Jakarta, NUSANTARAPOS – Ketua Komisi XI DPR RI, Mukhamad Misbakhun, tengah menjadi sorotan publik setelah diketahui mengikuti Sydney Marathon di tengah memanasnya aksi demo besar-besaran di Indonesia pada 28 Agustus 2025.
Perilaku ini langsung memicu kritik luas dari masyarakat dan pengguna media sosial.
Masyarakat diketahui mulai jengah dengan perilaku sejumlah anggota DPR yang dinilai tidak peka terhadap aspirasi rakyat.
Saat demo berlangsung, justru beberapa anggota DPR termasuk Misbakhun, berada di luar negeri. Hal ini terungkap melalui unggahan akun Twitter @ardisatriawan pada 30 Agustus 2025.
“Ketua Komisi XI nya nih, peserta Sydney Marathon No 12132,” tulisnya.
Unggahan ini juga dilengkapi potret dari akun Mukhamad Misbakhun yang sudah tercatat menjadi peserta marathon di Sydney, Australia.
Cuitan tersebut langsung menjadi viral dengan lebih dari 128,1 ribu pengguna Twitter melihatnya, dan berbagai komentar pedas pun bermunculan:
“Marathon dibayarin negara, malah masih dapat tunjangan kerja karena judulnya ‘kunjungan kerja’,” ujar akun @bukancangijo.
“Padahal gak usah lari jauh maraton di Sydney kalau muncul di depan publik, depan gedung DPR juga bakalan lari maraton kan,” jelas akun @wandadesign755.
“Si anj\*ing malah marathon di Sydney, padahal kalau marathon di Jakarta lebih kerasa adrenalinnya,” papar akun @sikspekk.
“Sebagai rakyat kecil, saya sakit hati dan marah lihat tingkah laku mereka,” tandas akun @sri\_primaini terkait dengan Mukhamad Misbakhun.
Tak hanya warganet, influencer Bima Yudho juga mengkritik keras aksi tersebut.
Dalam videonya, Bima menyoroti agenda kunjungan kerja Komisi XI yang berlangsung sejak 26-27 Agustus 2025 di Canberra, Australia.
Namun, setelah tanggal tersebut, anggota DPR tidak langsung kembali ke Indonesia, melainkan memanfaatkan waktu untuk jalan-jalan.
“Dan ini part terkocaknya tanggal 31 menikmati suasana Sydney Marathon dan Selebrasi.

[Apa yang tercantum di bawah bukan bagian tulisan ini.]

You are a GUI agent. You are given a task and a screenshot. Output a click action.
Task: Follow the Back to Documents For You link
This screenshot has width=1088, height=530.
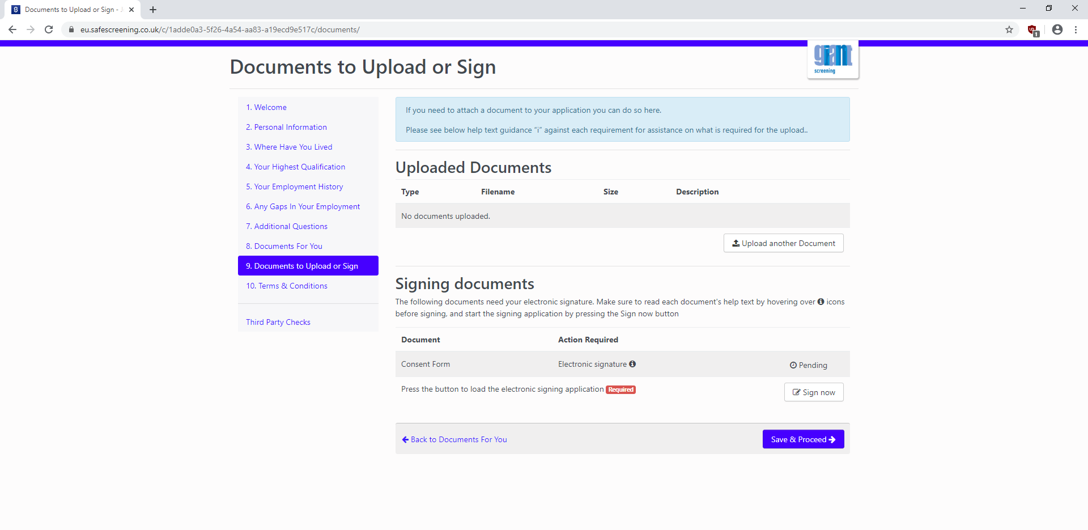[454, 439]
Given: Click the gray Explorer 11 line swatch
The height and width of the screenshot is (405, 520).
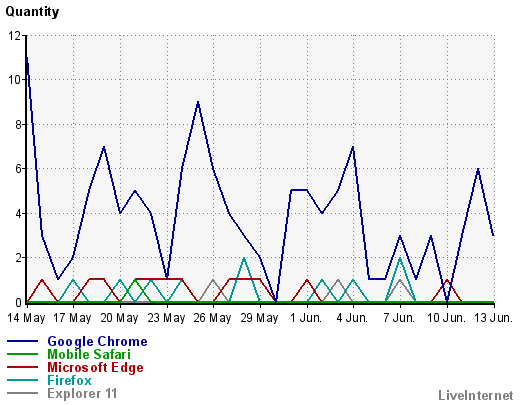Looking at the screenshot, I should (22, 393).
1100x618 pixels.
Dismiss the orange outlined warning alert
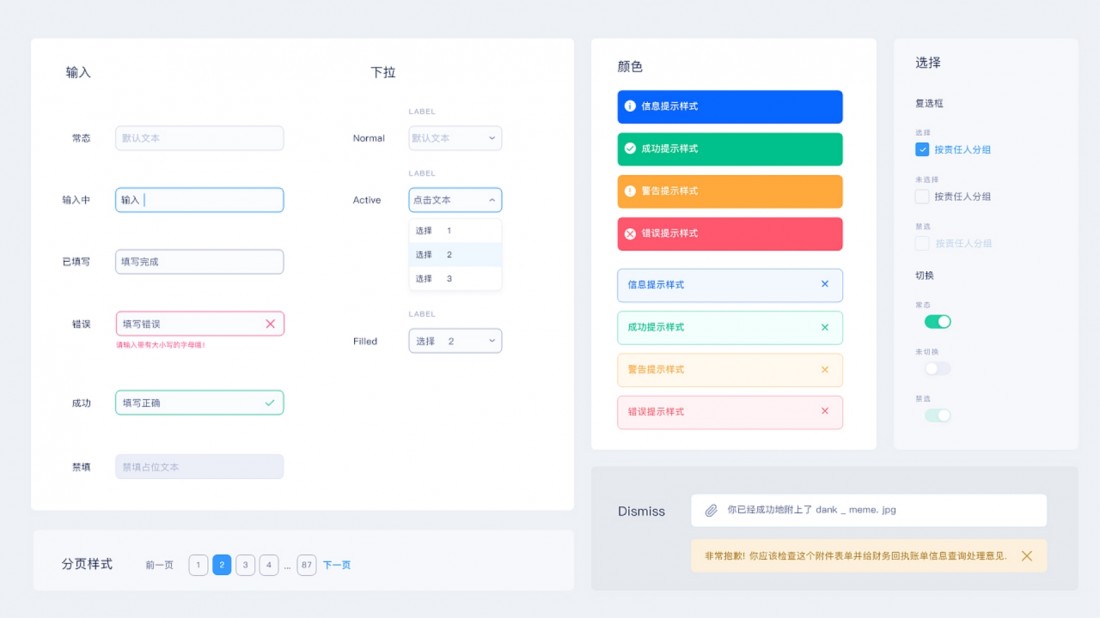tap(825, 370)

Ini ditengah masyarakat yang lagi pada demo besar-besaran bahkan sampai menelan korban jiwa ini DPR nyantai ikut lomba marathon, lomba marathon lho,” ungkapnya geram.
Bima Yudho mempertanyakan mengapa Komisi XI bisa menyempatkan diri ke Sydney selama empat hari, padahal agenda kunjungan kerja berada di Canberra.
Sydney Marathon sendiri adalah ajang lari bergengsi di dunia yang berlangsung pada 31 Agustus 2025 dengan rute North Sydney – Harbour Bridge – CBD – Opera House.
Perilaku Misbakhun ini memunculkan pro-kontra di masyarakat, mengingat pada saat yang sama rakyat sedang mengekspresikan aspirasi melalui aksi demo.
Meski demikian, Misbakhun membantah bahwa dirinya tak mengikuti ajang Sydney Marathon tersebut.thon.
Untuk diketahui Misbakhun merupakan politisi Partai Golkar, sebelumnya dia pernah berada di PKS dan pernah ditetapkan sebagai tersangka dalam kasus pengajuan letter of credit (L/C) Bank Century senilai US$ 22,5 juta pada tahun 2007 lalu.